──────── Data for this exercise ────────

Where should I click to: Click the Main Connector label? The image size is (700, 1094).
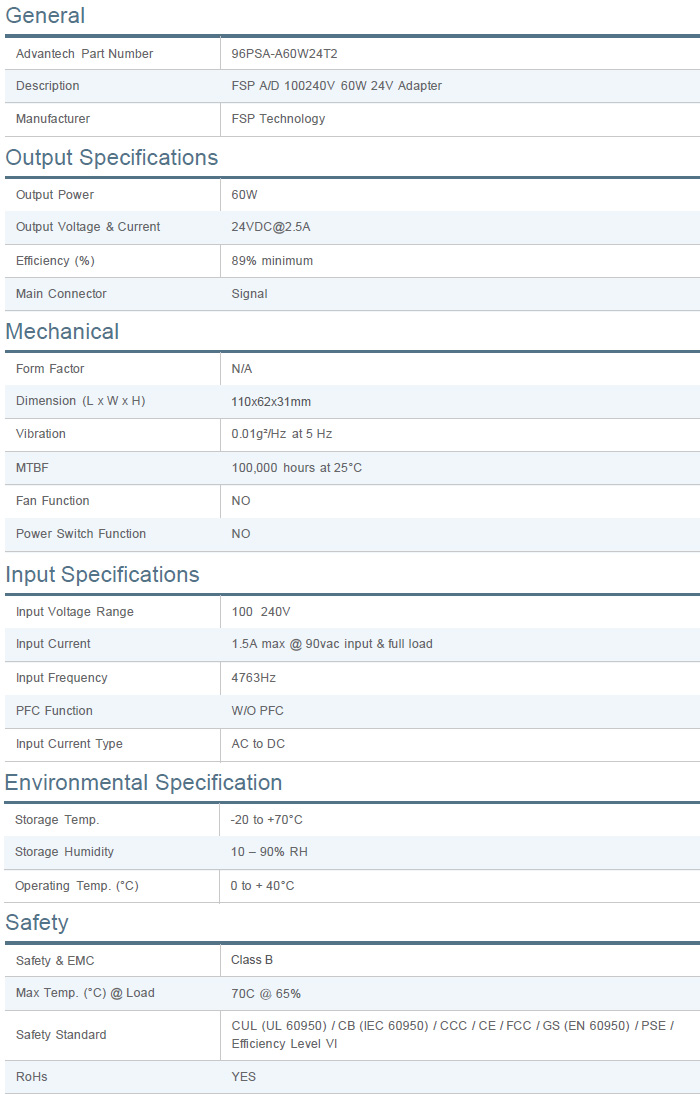point(61,294)
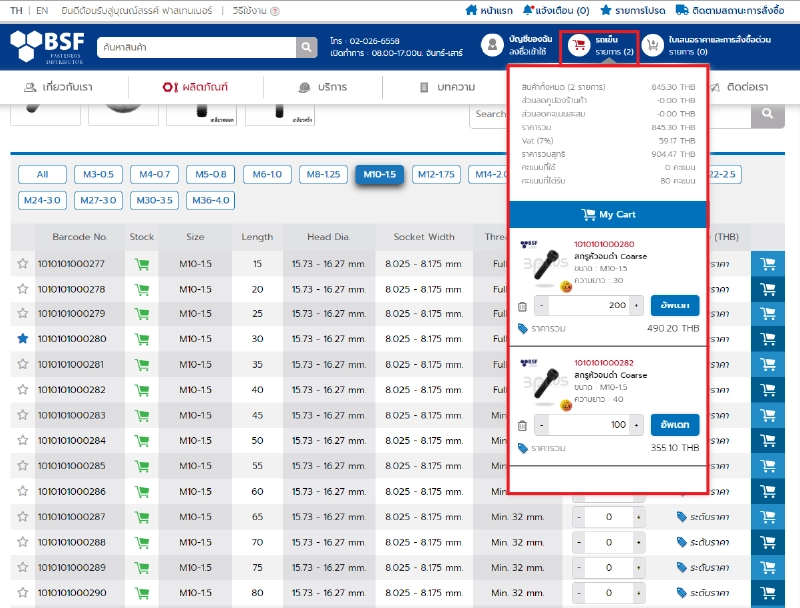
Task: Increase quantity of the 200-unit cart item
Action: click(636, 305)
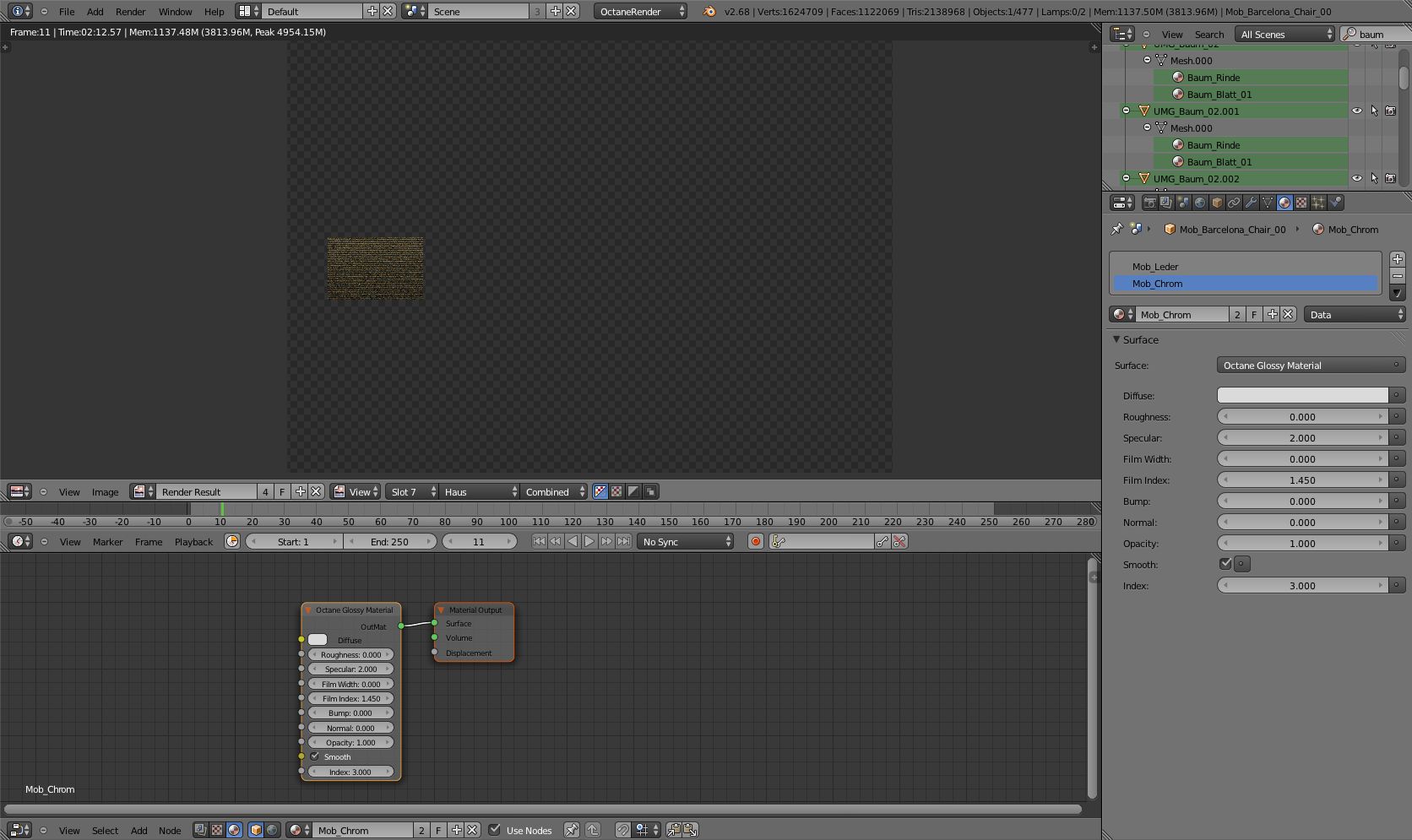
Task: Collapse the Surface panel
Action: 1116,339
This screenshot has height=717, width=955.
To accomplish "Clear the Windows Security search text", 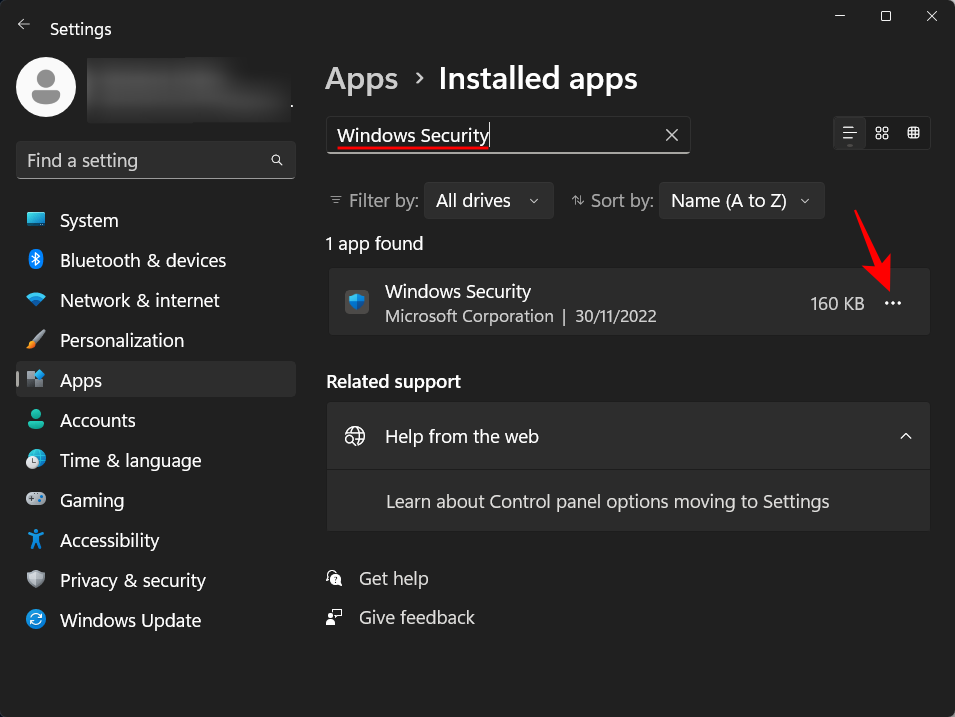I will coord(671,135).
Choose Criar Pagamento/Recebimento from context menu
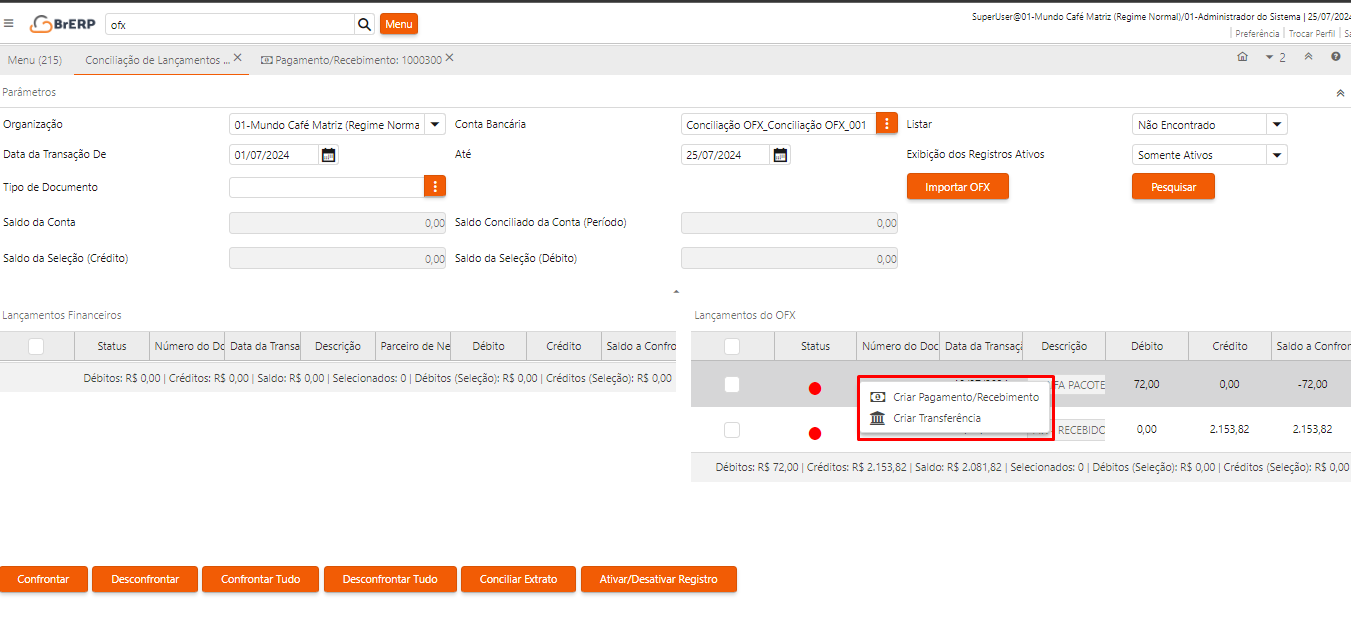This screenshot has width=1351, height=635. click(965, 397)
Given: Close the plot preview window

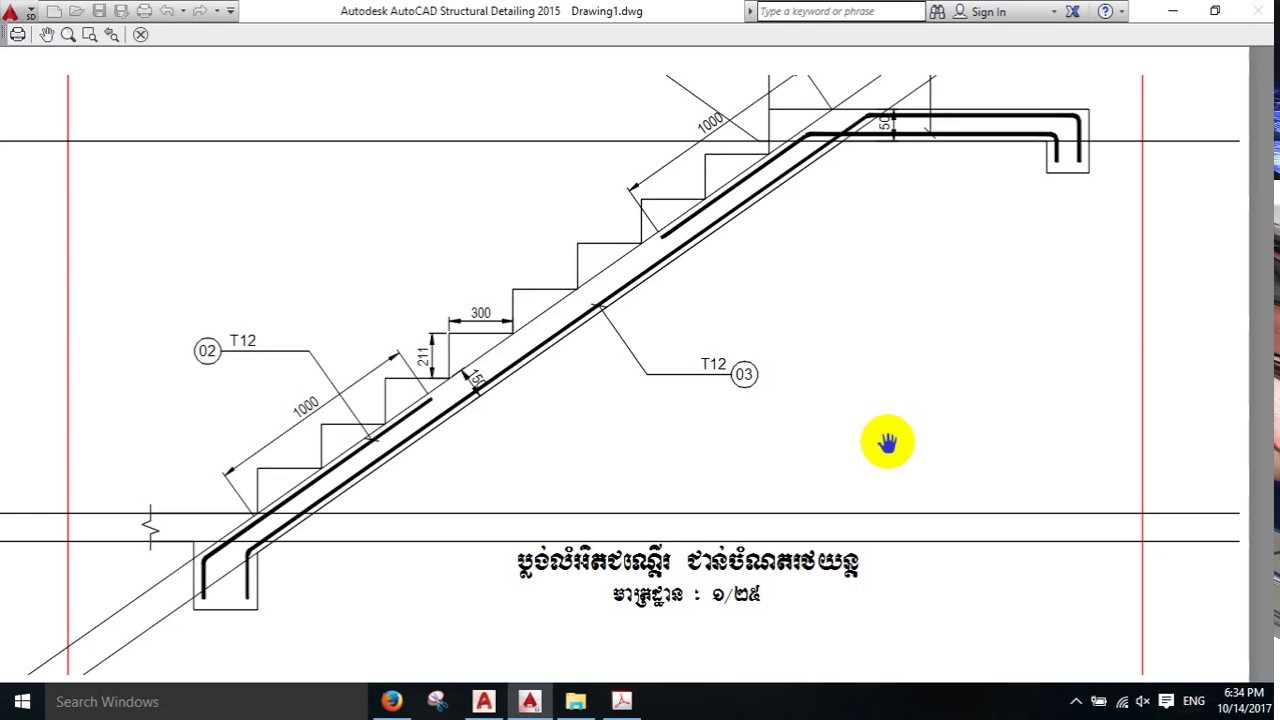Looking at the screenshot, I should [141, 34].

────────

What you need to do:
Output the lines of the data exactly, starting at the first and ending with the line that has "This screenshot has height=717, width=955.". Pictures are not part of it.

Written reply:
Where should I click to: Click the Main Connector label? The image size is (700, 1094).
point(61,294)
Task: Increase quantity of the 200-unit cart item
Action: click(636, 305)
Task: Collapse the Surface panel
Action: 1116,339
This screenshot has height=717, width=955.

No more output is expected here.